• Sus tareas
A. Indique si cada afirmación concuerda con el texto sobre la recuperación de la anorexia y responda sí o no, citando textualmente las palabras decisivas: (i) Al alcanzar el propio valle de recuperación, la ansiedad prácticamente desaparece. (ii) Quien escribe el texto es madre. (iii) Según el texto, la salud puede medirse por un número único en una báscula.
B. Reproduzca textualmente el fragmento del texto sobre la recuperación de la anorexia comprendido entre "Escribo esto a" y "en una báscula.", ambos incluidos.
C. Prosiga el texto sobre la recuperación de la anorexia a partir de su última oración.

• Sección del texto

═══

A estas preocupaciones, digo: recuerda el diagrama de monte-y-valle. ¡Por supuesto que tu hijo teme subir de peso! Aún está en el valle de la anorexia, sujeto a síntomas mentales y físicos que sólo la rehabilitación nutricional puede aliviar. La resistencia de una persona para alcanzar un peso más alto es evidencia clara de que eso es exactamente lo que se debe hacer. Puedo decir con total certeza que cuando (y sólo cuando) alguien alcanza su propio valle de recuperación, la ansiedad se acalla, se desvanece, y prácticamente desaparece. El aumento de peso desencadena un estado mental que es literalmente inimaginable hasta que llegas allí. No lo podría haber predicho (ni mis padres o nutricionista, en esos meses de ira, resentimiento, ansiedad y desconfianza), pero es verdad. Hoy, no tengo nada más que agradecimiento hacia aquellos que me empujaron a tomar este camino más difícil.
Escribo esto a padres deliberadamente, porque veo una invitación profunda. Ustedes son quienes mejor conocen a sus hijos, quienes comprenden la brecha entre donde están hoy y la visión que tienen para ellos para el futuro. Ustedes son las voces en las oficinas de médicos y nutricionistas, en salas de conferencias y foros online, quienes están dispuestos a desafiar el estigma de peso que tiñe el tratamiento actual y quienes defienden definiciones individualizadas e inclusivas de salud.
Confíen en su intuición. Rechacen conformarse con el mínimo. No permitan que nadie les convenza que la recuperación es igual para todos, o que la salud se puede medir por un número único pre-determinado en una báscula.
No soy madre, pero sé cómo se siente ver a alguien a quien quieres atrapado en estasis, incapaz de imaginar una vida de mayor placer o paz. Veo a los adolescentes a quienes oriento—personas jóvenes creativas, sensibles, compasivas, y motivadas, cuyos desafíos han forjado increíble madurez y profundidad—y veo extraordinario potencial. Veo sus obstáculos y ansiedades, sí—desafíos que recuerdo vívidamente. Pero también veo lo que ellos aún no logran percibir: la libertad radical que los espera a la vuelta de la esquina, un par de puntos de IMC más allá. Pienso, “¿Qué sucedería si permites que tu peso suba un poco más? ¿Qué nuevos umbrales de liberación, júbilo, y confianza cruzarías?”

═══

Entradas del conjunto de datos:
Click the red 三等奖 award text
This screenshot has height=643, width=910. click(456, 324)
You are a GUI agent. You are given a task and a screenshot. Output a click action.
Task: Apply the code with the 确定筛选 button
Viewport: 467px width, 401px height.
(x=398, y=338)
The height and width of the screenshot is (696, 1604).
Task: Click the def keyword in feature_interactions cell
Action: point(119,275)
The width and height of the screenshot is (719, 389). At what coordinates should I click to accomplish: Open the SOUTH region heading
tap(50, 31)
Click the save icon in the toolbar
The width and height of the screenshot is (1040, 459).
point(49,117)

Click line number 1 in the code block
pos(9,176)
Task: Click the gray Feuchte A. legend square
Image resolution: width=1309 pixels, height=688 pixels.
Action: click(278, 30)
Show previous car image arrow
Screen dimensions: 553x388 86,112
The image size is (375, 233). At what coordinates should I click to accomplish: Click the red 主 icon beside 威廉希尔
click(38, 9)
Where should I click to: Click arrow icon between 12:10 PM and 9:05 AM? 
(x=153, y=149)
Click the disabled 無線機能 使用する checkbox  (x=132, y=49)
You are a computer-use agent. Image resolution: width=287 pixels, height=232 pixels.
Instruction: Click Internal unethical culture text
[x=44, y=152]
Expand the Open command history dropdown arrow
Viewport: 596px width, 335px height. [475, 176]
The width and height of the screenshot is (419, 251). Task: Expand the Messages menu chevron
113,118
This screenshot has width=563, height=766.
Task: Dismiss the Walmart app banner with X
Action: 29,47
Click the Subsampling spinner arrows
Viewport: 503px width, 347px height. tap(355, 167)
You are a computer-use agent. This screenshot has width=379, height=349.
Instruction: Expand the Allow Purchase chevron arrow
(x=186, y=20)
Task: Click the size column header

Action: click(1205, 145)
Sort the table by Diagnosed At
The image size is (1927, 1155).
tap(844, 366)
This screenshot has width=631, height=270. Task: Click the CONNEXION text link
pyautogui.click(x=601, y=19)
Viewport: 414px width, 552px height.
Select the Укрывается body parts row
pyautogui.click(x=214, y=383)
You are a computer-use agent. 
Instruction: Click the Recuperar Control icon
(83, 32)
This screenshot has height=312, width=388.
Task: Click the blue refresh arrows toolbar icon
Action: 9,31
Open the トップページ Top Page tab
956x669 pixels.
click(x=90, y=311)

═══

• Respuestas
A.
(i) Sí: "cuando (y sólo cuando) alguien alcanza su propio valle de recuperación, la ansiedad se acalla, se desvanece, y prácticamente desaparece".
(ii) No: "No soy madre".
(iii) No: "No permitan que nadie les convenza que la recuperación es igual para todos, o que la salud se puede medir por un número único pre-determinado en una báscula".

B.
Escribo esto a padres deliberadamente, porque veo una invitación profunda. Ustedes son quienes mejor conocen a sus hijos, quienes comprenden la brecha entre donde están hoy y la visión que tienen para ellos para el futuro. Ustedes son las voces en las oficinas de médicos y nutricionistas, en salas de conferencias y foros online, quienes están dispuestos a desafiar el estigma de peso que tiñe el tratamiento actual y quienes defienden definiciones individualizadas e inclusivas de salud.
Confíen en su intuición. Rechacen conformarse con el mínimo. No permitan que nadie les convenza que la recuperación es igual para todos, o que la salud se puede medir por un número único pre-determinado en una báscula.

C.
Considéralo de la siguiente manera. El costo de subir de peso es pasajero—un par de semanas o meses de esfuerzo y ansiedad, mientras empujas más allá de los miedos de la anorexia. El costo de nunca alcanzar la recuperación completa es prolongado, trágico y profundo. ¿Un par de semanas de incomodidad o una vida entera atrapado en el limbo? Subir de peso no es fácil (créeme, he estado ahí), pero sé cuál es la opción que siempre elegiré.
La recuperación completa es posible—el regreso de tu ser querido, con toda su energía previa a la enfermedad, su humor, sus pasatiempos, pasiones y rasgos de personalidad (y muchos más indicadores de crecimiento e individualidad que este viaje de sanación permiten). Si esto aún no ha sucedido, considera que la cosa que debe modificarse no es tu esperanza de una recuperación completa, sino que el número estático y limitado que se le ha dado a tu ser querido, que posiblemente no es exactamente lo que su cuerpo necesita para prosperar.
Emily Boring es una escritora y científica de Corvallis, Oregon. Graduada de la Universidad de Yale (2018), obtuvo su Master en Ciencia (2020) en ecología marina y genética, de Oregon State. Desde que se recuperó de anorexia nerviosa durante la universidad, se ha transformado en expositora, escritora y mentora uno-a-uno. Sus publicaciones han aparecido en el blog de F.E.A.S.T., Recovery Warriors, y The Mighty. Actualmente está cursando su Master de Divinidad en Yale, enfocándose en especial en religión y literatura. Anhela escribir y enseñar desde la intersección entre la ciencia y la espiritualidad, utilizado este lenguaje compartido para ayudar a otros a través de procesos de sanación.